Please note that this page is for informational purposes only, and is not a substitute for qualified, individualized medical advice. You should discuss your potential elective surgery with your own doctor(s), including your primary care physician and the surgeon who will perform your surgery if you decide to proceed.
How it’s done
A tummy tuck is done under general anesthesia. After the anesthetic takes effect, the skin is thoroughly cleaned with a liquid which may temporarily stain the skin yellow, and an incision is made. You will have previously discussed the incision location with your surgeon, and it will be made in the optimal location to allow the result you want; in most cases, it will be made horizontally along the thigh creases and just above the pubic hairline. Excess skin is removed. The underlying abdominal muscles are usually sutured together to reduce the separation between them. The abdominal skin is tightened, and a new opening is created for the belly button. Then the incisions (at the bottom of the abdomen and around the belly button) are sewn closed using several layers of sutures; the outer layer may consist of fine suture, skin adhesive, or medical tape. Nothing other than skin is inserted into or removed from the abdomen itself; if you have excess fatty deposits in the abdomen, you can consider combining your tummy tuck with liposuction to remove them (this is common).
Preparing for the procedure
Choosing your surgeon
When choosing a surgeon, you want a highly-trained professional with experience in this type of surgery. A member of the American Society of Plastic Surgeons has received at least six years of surgical training after medical school, with three of those specifically in plastic surgery. Look for the designation “ASPS” after the surgeon’s name. Also, choose a surgeon with whom you feel comfortable and safe, and who listens to you and tries to understand your goals. If you have friends who’ve had cosmetic surgery, and you like their results, ask for a referral. While cost may be a consideration, don’t allow this to override more important factors in your decision. Your safety and the quality of your results are worth a little extra spending.
Getting ready for surgery
You will have at least one appointment with your surgeon before your surgery, during which you’ll discuss your options, ask any questions you have, and make the decision about proceeding with the surgery.

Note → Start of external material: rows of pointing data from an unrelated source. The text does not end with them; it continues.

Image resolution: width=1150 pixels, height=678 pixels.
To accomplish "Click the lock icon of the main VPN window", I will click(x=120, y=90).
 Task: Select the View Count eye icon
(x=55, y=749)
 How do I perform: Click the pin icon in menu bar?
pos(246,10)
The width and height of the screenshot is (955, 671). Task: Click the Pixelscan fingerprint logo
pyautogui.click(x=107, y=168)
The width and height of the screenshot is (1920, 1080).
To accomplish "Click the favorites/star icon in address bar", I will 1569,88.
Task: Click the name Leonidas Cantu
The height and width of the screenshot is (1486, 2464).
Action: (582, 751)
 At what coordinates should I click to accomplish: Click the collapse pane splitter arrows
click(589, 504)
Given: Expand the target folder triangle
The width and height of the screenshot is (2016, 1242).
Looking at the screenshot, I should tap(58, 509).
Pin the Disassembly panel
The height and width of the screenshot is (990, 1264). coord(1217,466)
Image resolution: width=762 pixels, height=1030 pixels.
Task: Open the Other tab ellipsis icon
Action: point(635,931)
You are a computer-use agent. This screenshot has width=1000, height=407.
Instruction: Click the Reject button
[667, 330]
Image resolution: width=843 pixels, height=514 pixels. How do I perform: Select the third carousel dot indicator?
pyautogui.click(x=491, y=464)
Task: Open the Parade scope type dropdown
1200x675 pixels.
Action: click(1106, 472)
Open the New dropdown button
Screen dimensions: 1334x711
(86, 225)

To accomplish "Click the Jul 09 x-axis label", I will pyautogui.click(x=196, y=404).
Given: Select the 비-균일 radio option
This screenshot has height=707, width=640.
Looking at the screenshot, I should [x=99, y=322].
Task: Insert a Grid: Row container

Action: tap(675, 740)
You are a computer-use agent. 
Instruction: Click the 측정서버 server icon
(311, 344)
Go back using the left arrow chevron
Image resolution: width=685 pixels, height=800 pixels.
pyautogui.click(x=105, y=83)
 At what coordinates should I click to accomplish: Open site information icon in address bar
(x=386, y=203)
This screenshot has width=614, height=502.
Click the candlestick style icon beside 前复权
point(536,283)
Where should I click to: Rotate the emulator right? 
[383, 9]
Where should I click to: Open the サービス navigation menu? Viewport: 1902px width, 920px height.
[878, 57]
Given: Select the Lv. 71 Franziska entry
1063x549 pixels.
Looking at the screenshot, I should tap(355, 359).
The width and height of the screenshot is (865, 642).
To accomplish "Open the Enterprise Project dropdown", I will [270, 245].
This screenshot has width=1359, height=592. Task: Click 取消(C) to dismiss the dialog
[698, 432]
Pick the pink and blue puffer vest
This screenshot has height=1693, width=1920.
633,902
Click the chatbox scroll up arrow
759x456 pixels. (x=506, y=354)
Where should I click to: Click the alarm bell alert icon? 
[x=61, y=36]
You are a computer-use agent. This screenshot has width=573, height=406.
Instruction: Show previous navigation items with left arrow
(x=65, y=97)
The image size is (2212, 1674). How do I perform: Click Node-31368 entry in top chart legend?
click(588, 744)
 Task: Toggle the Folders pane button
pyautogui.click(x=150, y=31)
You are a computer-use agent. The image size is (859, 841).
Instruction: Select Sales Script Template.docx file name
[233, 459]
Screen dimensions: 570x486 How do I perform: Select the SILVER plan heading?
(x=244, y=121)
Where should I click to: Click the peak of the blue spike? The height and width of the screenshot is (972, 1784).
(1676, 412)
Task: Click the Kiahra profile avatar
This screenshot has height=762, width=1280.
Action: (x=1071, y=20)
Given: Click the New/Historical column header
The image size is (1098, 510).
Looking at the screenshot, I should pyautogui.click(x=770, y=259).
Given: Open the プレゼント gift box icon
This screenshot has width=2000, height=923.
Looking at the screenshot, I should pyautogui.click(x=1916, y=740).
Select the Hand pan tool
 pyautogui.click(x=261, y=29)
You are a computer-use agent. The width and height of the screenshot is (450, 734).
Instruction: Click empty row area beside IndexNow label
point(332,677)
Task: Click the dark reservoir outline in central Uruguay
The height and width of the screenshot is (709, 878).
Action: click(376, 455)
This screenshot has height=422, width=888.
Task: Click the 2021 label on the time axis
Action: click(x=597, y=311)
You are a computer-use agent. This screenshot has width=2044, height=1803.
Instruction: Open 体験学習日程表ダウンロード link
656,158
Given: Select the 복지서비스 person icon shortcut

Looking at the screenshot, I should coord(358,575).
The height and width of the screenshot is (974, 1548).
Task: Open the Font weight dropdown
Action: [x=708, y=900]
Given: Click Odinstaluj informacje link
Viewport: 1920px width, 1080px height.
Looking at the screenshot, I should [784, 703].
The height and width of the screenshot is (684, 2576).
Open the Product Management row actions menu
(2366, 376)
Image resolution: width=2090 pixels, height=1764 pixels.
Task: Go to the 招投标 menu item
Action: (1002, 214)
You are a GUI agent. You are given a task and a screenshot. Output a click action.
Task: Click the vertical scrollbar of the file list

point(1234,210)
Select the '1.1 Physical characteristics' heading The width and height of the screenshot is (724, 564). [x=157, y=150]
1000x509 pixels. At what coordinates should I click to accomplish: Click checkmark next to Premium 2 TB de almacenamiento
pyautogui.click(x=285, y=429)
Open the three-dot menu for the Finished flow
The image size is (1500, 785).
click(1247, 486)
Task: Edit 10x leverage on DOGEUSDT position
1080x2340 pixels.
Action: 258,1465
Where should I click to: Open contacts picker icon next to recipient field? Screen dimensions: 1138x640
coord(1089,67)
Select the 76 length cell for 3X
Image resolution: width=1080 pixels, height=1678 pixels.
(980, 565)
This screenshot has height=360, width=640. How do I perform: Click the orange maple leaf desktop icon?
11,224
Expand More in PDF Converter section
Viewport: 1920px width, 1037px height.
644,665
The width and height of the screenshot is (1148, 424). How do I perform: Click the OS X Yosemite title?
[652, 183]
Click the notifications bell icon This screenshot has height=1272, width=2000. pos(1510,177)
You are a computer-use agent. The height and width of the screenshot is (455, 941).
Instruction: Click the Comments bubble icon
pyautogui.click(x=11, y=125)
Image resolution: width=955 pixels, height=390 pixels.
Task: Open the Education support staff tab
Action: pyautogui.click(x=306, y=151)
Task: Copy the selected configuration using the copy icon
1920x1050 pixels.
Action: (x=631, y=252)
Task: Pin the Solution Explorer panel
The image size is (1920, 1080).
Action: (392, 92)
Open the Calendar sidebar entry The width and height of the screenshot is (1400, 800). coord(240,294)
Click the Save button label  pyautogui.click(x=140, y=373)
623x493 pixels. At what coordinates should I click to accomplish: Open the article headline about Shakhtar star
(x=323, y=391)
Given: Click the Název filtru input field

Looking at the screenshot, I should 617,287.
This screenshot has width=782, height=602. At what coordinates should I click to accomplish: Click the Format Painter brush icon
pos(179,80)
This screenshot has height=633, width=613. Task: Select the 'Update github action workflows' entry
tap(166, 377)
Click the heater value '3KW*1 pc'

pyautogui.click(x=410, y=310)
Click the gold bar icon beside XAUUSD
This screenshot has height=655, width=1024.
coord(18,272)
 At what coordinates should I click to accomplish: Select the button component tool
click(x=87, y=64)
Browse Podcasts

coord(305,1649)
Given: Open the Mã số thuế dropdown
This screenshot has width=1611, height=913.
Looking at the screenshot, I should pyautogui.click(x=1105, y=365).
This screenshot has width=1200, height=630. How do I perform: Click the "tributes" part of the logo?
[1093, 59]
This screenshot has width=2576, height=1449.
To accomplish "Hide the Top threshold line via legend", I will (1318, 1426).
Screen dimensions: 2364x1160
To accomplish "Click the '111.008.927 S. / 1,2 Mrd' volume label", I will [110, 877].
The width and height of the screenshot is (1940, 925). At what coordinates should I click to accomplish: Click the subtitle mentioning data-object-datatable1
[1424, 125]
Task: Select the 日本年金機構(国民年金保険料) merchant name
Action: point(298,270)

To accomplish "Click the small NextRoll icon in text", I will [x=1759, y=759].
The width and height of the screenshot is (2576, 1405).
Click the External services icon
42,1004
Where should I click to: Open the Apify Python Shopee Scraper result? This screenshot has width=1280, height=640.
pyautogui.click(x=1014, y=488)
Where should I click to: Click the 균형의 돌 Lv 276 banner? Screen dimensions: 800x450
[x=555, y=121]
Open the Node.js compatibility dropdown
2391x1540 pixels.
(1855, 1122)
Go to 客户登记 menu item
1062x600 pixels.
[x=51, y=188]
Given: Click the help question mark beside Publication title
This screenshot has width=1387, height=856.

The day before your surgery, you should eat and drink enough healthy food and water, and get enough sleep the night before. You will need to stop eating 8 to 12 hours before your surgery. If you smoke, you should stop for at least 24 hours before the surgery. If you take daily medications to prevent blood clots, such as aspirin, you will likely be asked to stop those for 24 to 48 hours before the surgery (proceed as directed by your doctor, and don’t stop any medication without talking to your doctor first).
You will stay at the surgical center in the recovery room for several hours following surgery, for the anesthesia to wear off. You should then plan to spend 24 to 48 hours recovering at home with minimal activity, and your activity will be reduced (no strenuous exercise or lifting heavy objects) for about a week or two following surgery. You may have a thin tube called a drain placed under your skin, to prevent excess fluid from collecting and delaying your healing. You can resume your normal activity at the direction of your surgeon, who will see you for at least one postoperative visit several days after surgery. If sutures were used to close the skin, they’ll likely be removed at this appointment. If drains were placed, they will also likely be removed by your surgeon at this visit, unless there’s a need for them to stay in longer.
Make sure you take it easy during your recovery! Too much activity could delay your healing and may lead to your scars not looking ideal. It’s also very important to take care of your incisions, keeping them clean and watching for signs of infection, and to wear your support garment to reduce swelling and allow healing. Even after you’re cleared to resume normal activity, you should expect to have some soreness and swelling for around 4-6 weeks after surgery. It may take a year or even longer for the incision lines to fully fade, though they will eventually become nearly invisible in most people.